A 16-19-21 triangle can be divided into 5-7-8, 9-15-21, 6-14-16, and 7-13-19, with the 7 edges not touching. I posted four solutions at http://math.stackexchange.com/questions/1819928/triangle-dissection-no-share... On Thu, Jun 9, 2016 at 11:03 AM, Zak Seidov <math-fun@mailman.xmission.com> wrote:
Have a look at my last post in FB:
https://www.facebook.com/zak.seidov/allactivity?privacy_source=activity_log&...
Zak
Четверг, 9 июня 2016, 18:45 +03:00 от Tom Rokicki <rokicki@gmail.com>:
And that's why it is a puzzle.
On Thu, Jun 9, 2016 at 8:13 AM, Allan Wechsler < acwacw@gmail.com > wrote:
It can't be edge-to-edge *anywhere. *I am not seeing how to do this at all.
On Thu, Jun 9, 2016 at 10:58 AM, Veit Elser < ve10@cornell.edu > wrote:
On Jun 9, 2016, at 10:34 AM, Fred Lunnon < fred.lunnon@gmail.com >
wrote:
Any interior edge is common to two small triangles, so all interior sides must be equal in pairs?
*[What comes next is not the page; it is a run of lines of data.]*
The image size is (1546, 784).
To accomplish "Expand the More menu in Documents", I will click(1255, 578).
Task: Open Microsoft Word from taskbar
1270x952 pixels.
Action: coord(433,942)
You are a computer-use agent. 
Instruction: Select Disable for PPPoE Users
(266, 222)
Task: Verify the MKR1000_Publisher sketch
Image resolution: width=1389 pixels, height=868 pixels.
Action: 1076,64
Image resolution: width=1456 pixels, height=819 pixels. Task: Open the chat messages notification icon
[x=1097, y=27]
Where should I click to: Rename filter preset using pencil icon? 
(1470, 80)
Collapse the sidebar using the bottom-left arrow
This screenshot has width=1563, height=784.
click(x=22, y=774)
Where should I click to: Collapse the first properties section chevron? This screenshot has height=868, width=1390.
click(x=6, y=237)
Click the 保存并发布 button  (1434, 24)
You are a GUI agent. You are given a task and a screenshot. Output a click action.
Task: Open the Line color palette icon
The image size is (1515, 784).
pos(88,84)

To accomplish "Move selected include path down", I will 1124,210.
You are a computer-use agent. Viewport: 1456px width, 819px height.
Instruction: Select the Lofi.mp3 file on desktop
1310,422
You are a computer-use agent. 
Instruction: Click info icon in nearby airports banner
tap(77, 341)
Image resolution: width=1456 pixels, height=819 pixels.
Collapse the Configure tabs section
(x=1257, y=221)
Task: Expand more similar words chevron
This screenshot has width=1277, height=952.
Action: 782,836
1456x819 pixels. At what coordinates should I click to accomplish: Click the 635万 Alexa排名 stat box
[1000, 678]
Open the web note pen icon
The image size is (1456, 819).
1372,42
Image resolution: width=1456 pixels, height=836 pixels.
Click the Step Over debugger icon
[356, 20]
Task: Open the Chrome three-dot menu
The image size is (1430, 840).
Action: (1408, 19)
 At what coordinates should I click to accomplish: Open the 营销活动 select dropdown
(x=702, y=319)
WFL
True, the dissection/tiling cannot be edge-to-edge. But consider a triangle, and mark one point on each of its edges, always within the first half in a clockwise sense. Joining vertices to marked points on opposite edges will form an internal triangle — that is one of the triangles of the dissection. I’ll leave it to you to find the other three.